= Hansjörg Schellenberger =

German oboist and conductor

Hansjörg Schellenberger (born 1948) is a German oboist and conductor.

He won the first prize at the German Jugend musiziert Competition with seventeen. He continued his studies in Munich with Manfred Clement and he attended master classes with Heinz Holliger. During this period he took part in numerous concerts, many of them dedicated to contemporary music, and obtained prizes in several international competitions, among them, second prize in the ARD International Music Competition in Munich.

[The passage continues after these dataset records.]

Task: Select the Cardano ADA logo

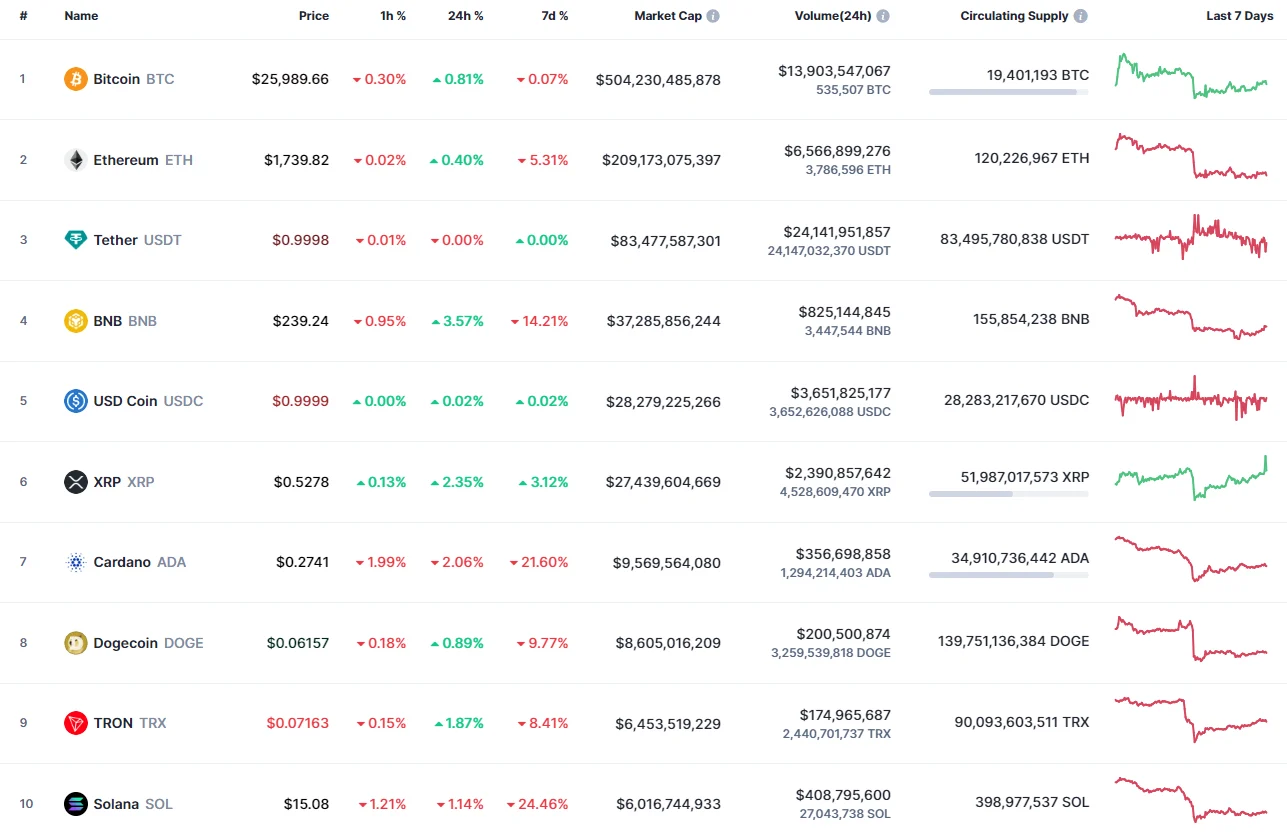Action: [75, 562]
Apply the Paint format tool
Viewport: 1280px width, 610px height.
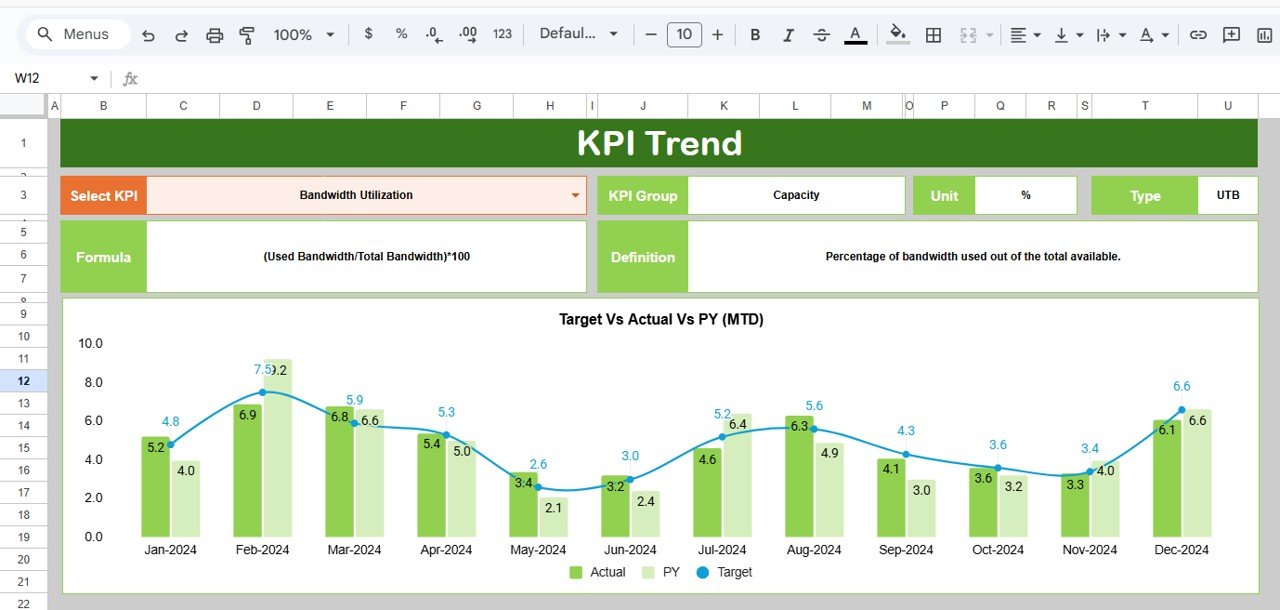tap(247, 33)
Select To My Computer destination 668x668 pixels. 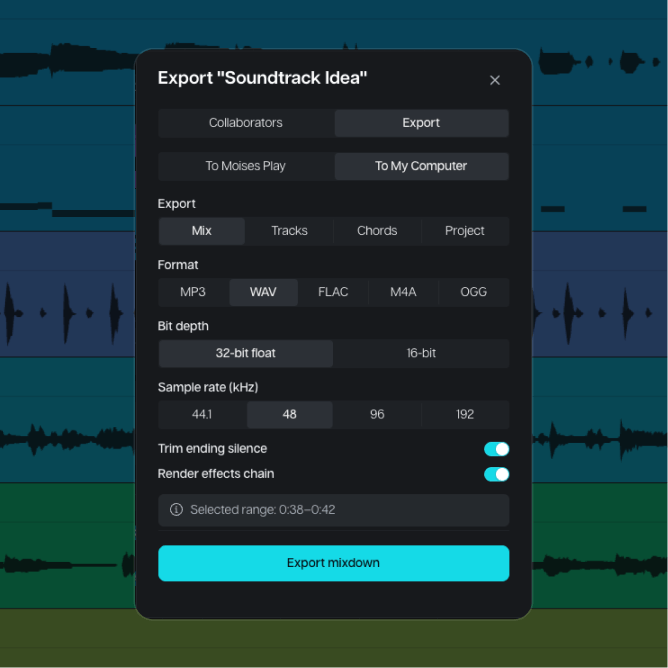pyautogui.click(x=421, y=166)
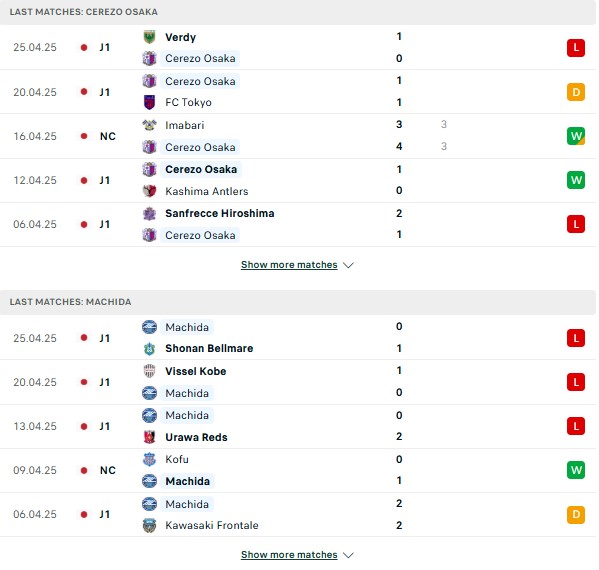Viewport: 599px width, 570px height.
Task: Click the Shonan Bellmare team crest
Action: tap(149, 348)

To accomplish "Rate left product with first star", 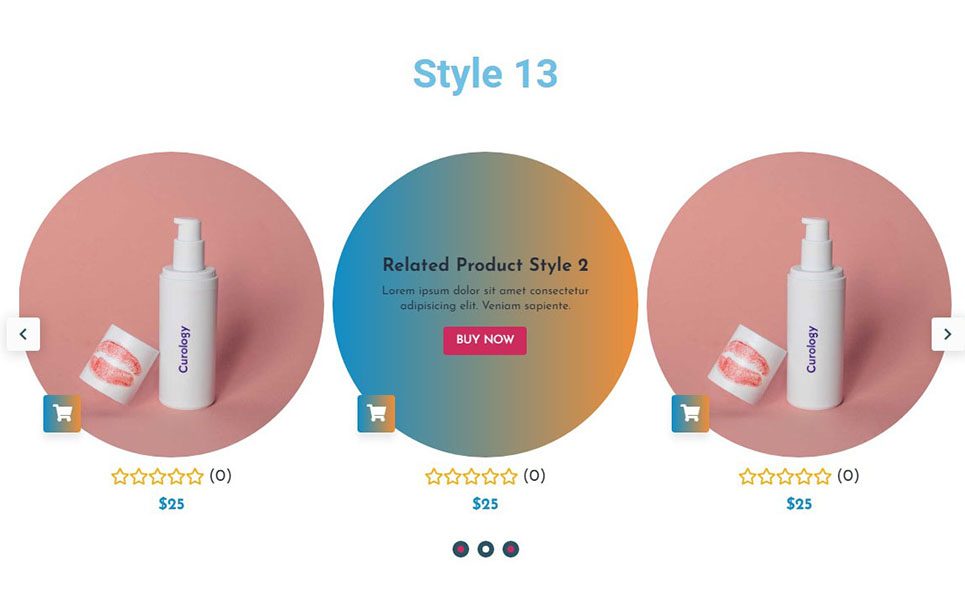I will (120, 476).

In the seventies he was soloist of the Cologne Radio Orchestra and from 1980 to 2001 of the Berlin Philharmonic Orchestra.
Between 1980 and 2001 he has played under conductors such as Karajan, Leinsdorf, Giulini, Muti, Mehta and Abbado. He has dedicated a great part of his artistic activity to chamber music with groups such as the Wind Ensemble of the Berlin Philharmonic and the Vienna-Berlin Ensemble.

From 1981 to 1991 he taught at the Berlin Music Academy. He has also been guest professor at the Chigiana Academy in Sienna, Italy and participated with his master classes in the Magister Musicae project. Currently he is principal professor of oboe at the Reina Sofía School of Music in Madrid.

In 1991 Schellenberger founded the Berliner-Haydn-Konzerte cycle, which he continues to conduct himself. He has recorded Beethoven's and Mozart's Piano and Wind Quintets and Poulenc's Trio for piano, oboe and bassoon with J. Levine and M. Turkovic.

From 2021 to 2023, Schellenberger was chief conductor and artistic director of the Berliner Symphoniker.